• _Information shown_:
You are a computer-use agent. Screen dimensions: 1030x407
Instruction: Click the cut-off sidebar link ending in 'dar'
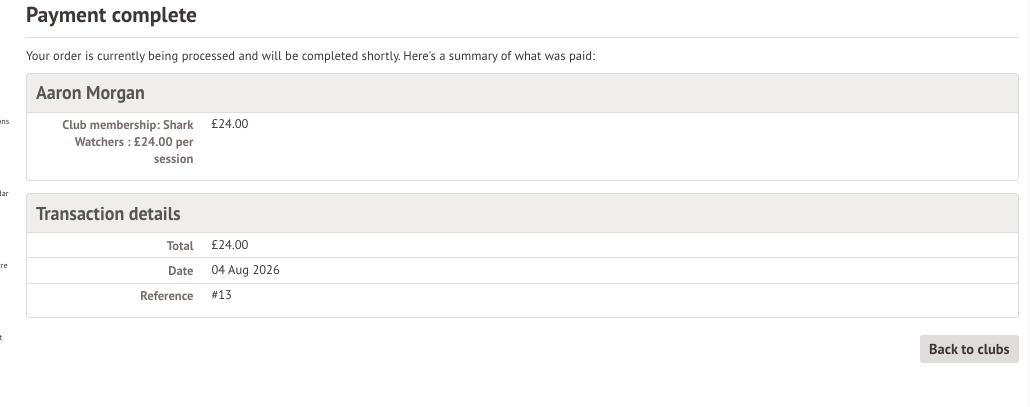(4, 194)
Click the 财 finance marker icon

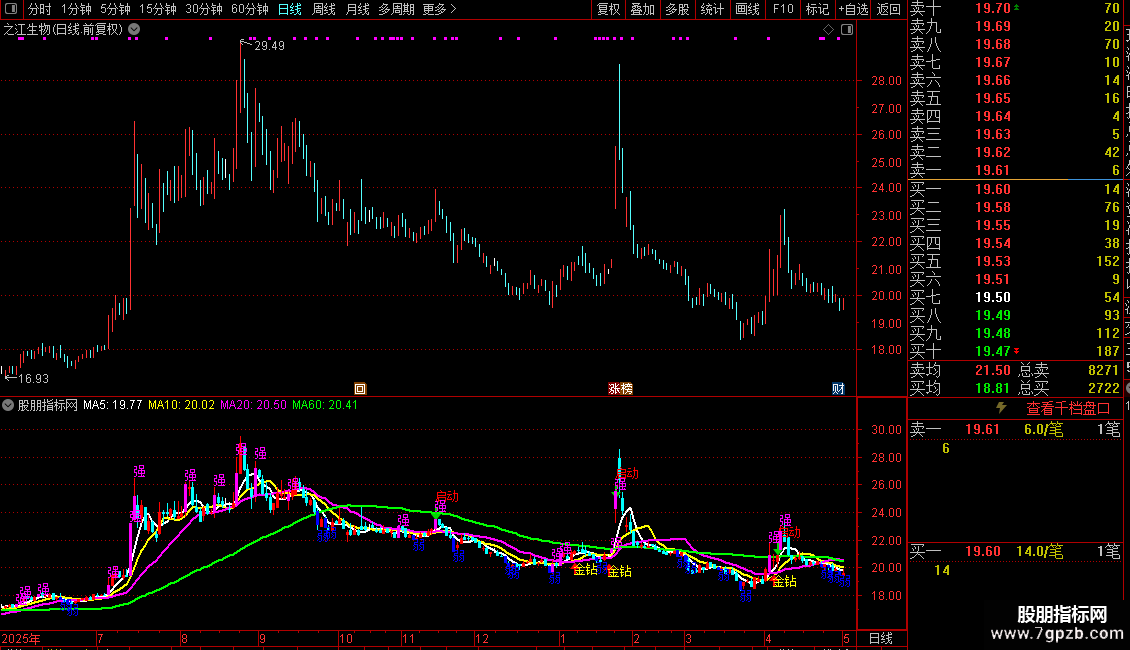tap(838, 388)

• _What the exercise asks_:
Each entry above must be duplicated precisely; none of the pictures may be included.

• _Reply to the task_:
You are a computer-use agent. Screen dimensions: 1030x407
Instruction: Click the cut-off sidebar link ending in 'dar'
(4, 194)
Click the 财 finance marker icon

tap(838, 388)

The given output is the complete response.